__Task prompt__. In the listing, from the line with "How do I perform: Insert" to the line with "(x=227, y=438)", substitute "option" for "suggestion" and reproduce those lines otherwise unchanged, leaving out the pictures.

__Records for the exercise__.

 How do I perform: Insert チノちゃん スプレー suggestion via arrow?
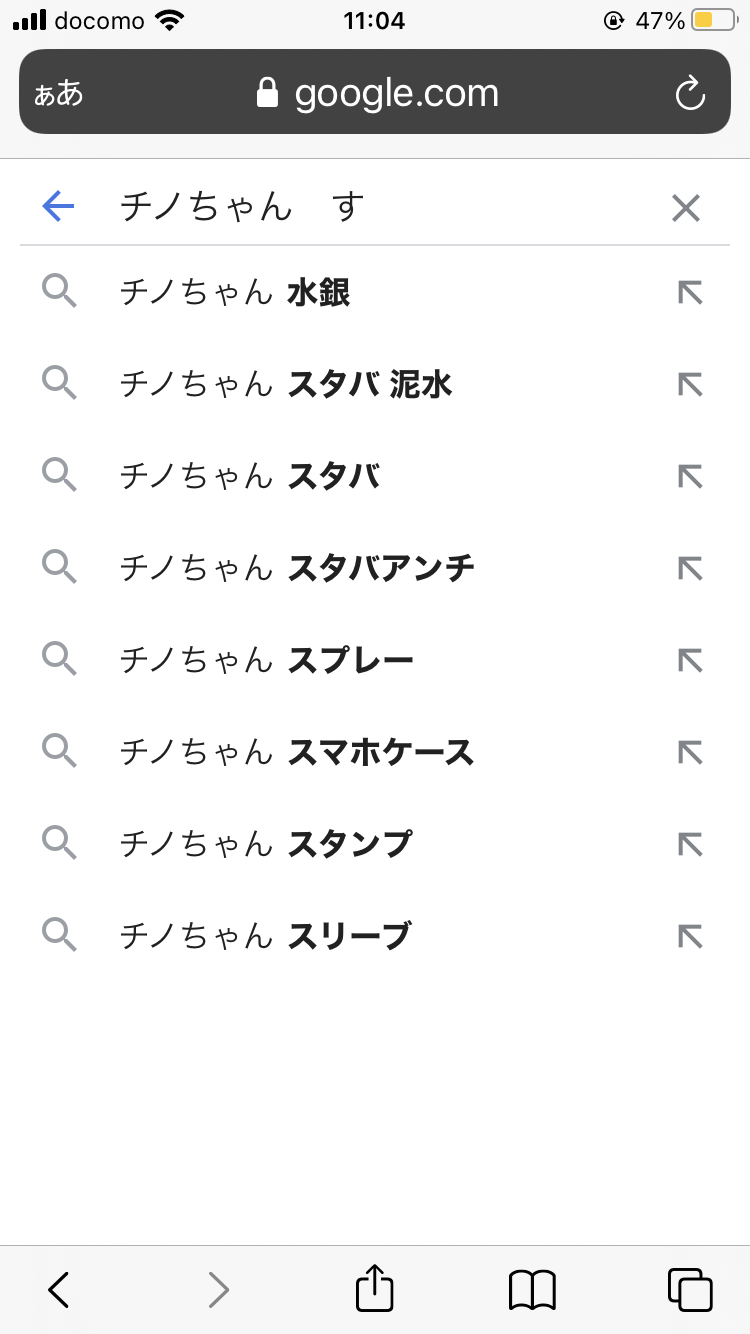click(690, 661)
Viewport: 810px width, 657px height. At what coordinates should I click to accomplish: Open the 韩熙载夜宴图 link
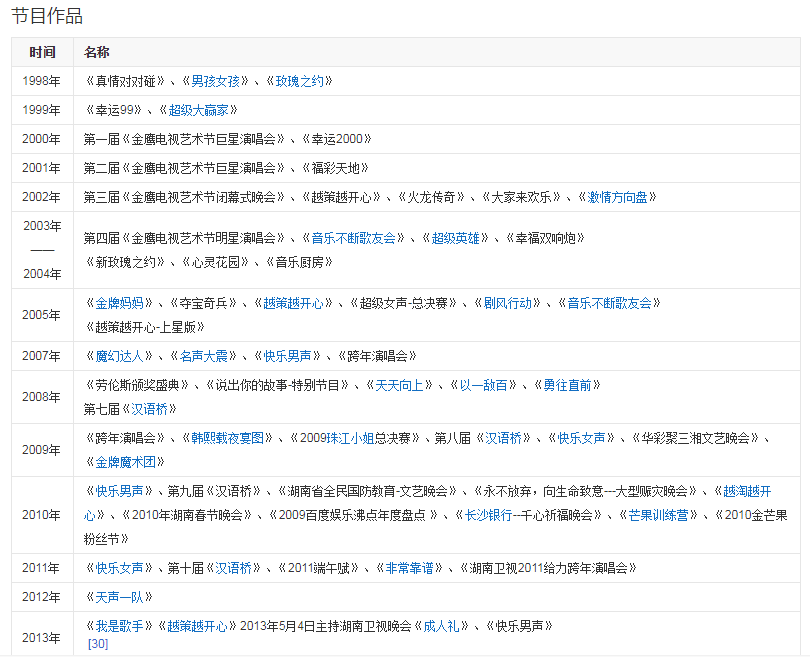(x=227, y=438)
--
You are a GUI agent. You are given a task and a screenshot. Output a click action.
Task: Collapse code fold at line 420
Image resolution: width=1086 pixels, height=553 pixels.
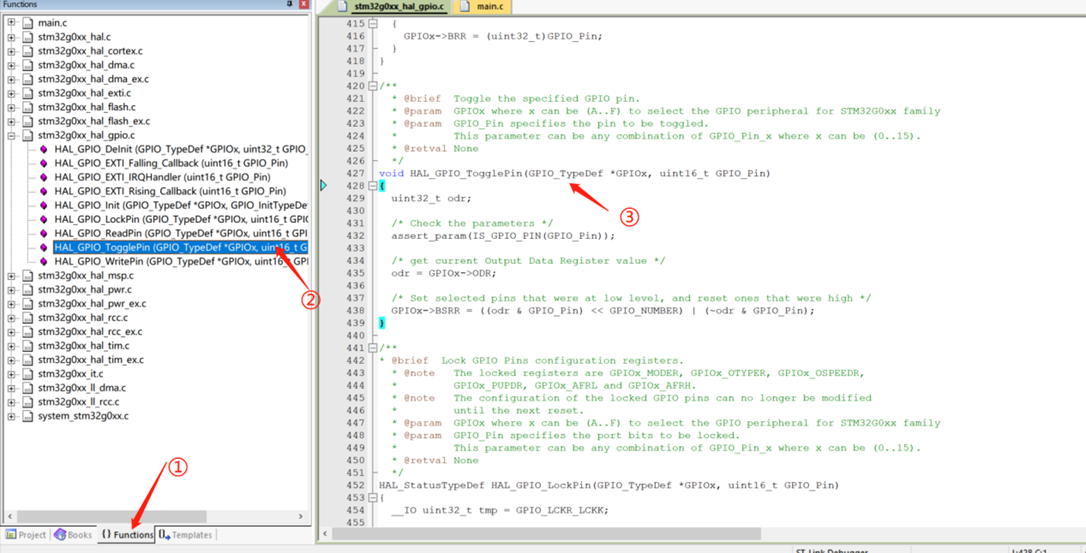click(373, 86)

__Exercise output__.
 How do I perform: Insert チノちゃん スプレー option via arrow?
click(690, 661)
Viewport: 810px width, 657px height. At what coordinates should I click to accomplish: Open the 韩熙载夜宴图 link
(x=227, y=438)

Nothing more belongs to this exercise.